There lies a landmass in the middle
Knows as the Isle of the Wild Dogs.
And on dark and stormy nights
Its not just the wind… the locals know
But the dark howling of the dogs who died
Some ninety years ago!

A son to hunt rabbits went
Donald Cameron and his pet
That was due to have puppies soon
To hunt together out they set.
After sometime the dog got lost
As Cameron cursed his luck
His dog in a cave he found
That had collapsed – the dog was now stuck!

Though he tried, to save he failed
And so back home he went
For till his faithful dog was freed
He would not rest content
But storms were blowing stronger that day
And held for many more
And the Cameron boys were thwarted
Each time the storm cast them back to mainland shore.
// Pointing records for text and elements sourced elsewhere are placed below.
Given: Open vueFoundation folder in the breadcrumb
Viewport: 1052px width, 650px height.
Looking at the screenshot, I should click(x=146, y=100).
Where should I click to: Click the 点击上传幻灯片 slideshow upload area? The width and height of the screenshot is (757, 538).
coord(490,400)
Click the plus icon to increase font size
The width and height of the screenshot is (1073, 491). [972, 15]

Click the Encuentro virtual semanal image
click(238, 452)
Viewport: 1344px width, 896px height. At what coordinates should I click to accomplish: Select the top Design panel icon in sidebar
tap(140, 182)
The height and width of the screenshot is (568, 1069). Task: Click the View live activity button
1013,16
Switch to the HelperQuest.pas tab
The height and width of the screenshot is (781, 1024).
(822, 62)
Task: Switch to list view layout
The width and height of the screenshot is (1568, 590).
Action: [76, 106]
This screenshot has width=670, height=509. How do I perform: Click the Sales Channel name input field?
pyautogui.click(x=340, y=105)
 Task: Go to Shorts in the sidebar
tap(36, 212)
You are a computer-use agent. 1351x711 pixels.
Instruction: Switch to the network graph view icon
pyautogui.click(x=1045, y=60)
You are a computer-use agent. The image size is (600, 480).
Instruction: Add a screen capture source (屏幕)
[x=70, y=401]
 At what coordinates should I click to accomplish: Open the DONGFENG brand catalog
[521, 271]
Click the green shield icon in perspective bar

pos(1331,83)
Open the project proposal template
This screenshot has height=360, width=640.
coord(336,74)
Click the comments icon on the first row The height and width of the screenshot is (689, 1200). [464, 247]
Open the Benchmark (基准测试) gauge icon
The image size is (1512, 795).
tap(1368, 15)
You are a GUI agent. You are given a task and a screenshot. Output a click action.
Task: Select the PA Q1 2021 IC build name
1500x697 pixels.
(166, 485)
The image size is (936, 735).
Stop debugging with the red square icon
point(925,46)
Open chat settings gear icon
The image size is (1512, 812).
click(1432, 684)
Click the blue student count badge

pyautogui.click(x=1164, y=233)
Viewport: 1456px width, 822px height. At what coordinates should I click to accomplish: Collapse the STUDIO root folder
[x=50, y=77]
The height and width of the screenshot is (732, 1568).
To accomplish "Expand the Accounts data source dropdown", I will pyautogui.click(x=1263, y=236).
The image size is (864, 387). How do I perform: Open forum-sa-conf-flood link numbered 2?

The Great War was now raging
And young Cameron got the call
And the morning he left he was his dog
Had freed itself from the rockfall
And it stood on its shoreline
Looking at its master and friend
Who by cruelty and mankind
His country to war him did send.

And when to war the boy had gone
His brothers tried some more
The stormy waters for to cross
And reach the islands shore
The dog had her pups since then
Though food was in scarce supply
And temper and trust she had not for them
And to attack she was not shy.

On a spring evening in 1915
As her half grown pups around her played
She sat upon a shoreline rock
And quite a sight she made
As the sun sank behind the ocean
Telling end of day to beast, to man and fowl
Her head she threw back to the sky
And let an eerie high pitched howl!

All that long night she could be heard
Crying to the black black sky
Next morning on the shore was found
Her corpse!for she did die!
Some time later the word came
That on that very day
Her master died at war in Europe
Round the time she began to bay.

Her pups ruled the island as their own
Attacked those who on it did land
Including an unfortunate yachtsman
Who nearly lost his like, not only his hand!
The men folk from the village
To organize themselves set out
And after some days were happy
That the wild pack was wiped out.

Some said that still a dog was seen
By the shoreline, crying to the sky
Across the loch from where it came
In distant days gone by!
In April 1930, a shepherd there slept
With flock and dog for the night
And, to the baying of a pack, he rose to check
But nothing of them was in sight.

The flock were grazing peaceful
Normal all did appear
Only the whimpering terror of his own dog
Gave substance to his fear
In time the island was sold
By major Lewis O’ Conner it was bought
His son Keven went to the isle to see
Though locals told him that not he aught.

Shortly after he landed
It is told by other men
Came barking loud and a cry for help
Kevin was never seen again.
The Major through the island wildly searched
But nothing found at all
Of man or dog, that was ever there
No matter where he looked or did call.

As the search boats back to the mainland went
One constable claimed to see
A Labrador black upon a rock
Looking out at them on the sea.
So rapidly back they returned
And tracker dogs from the mainland they brought
The mysterious creature had disappeared.
They found not what they sought.

There are people to this very day
Who to the isle wont go
For they of the tragedy
And of the stories know.
Should you dear reader be so bold
As your way there to make
Steer clear of the Isle of the Wild Dogs
On Loch Hourn, in English: Hells Lake!”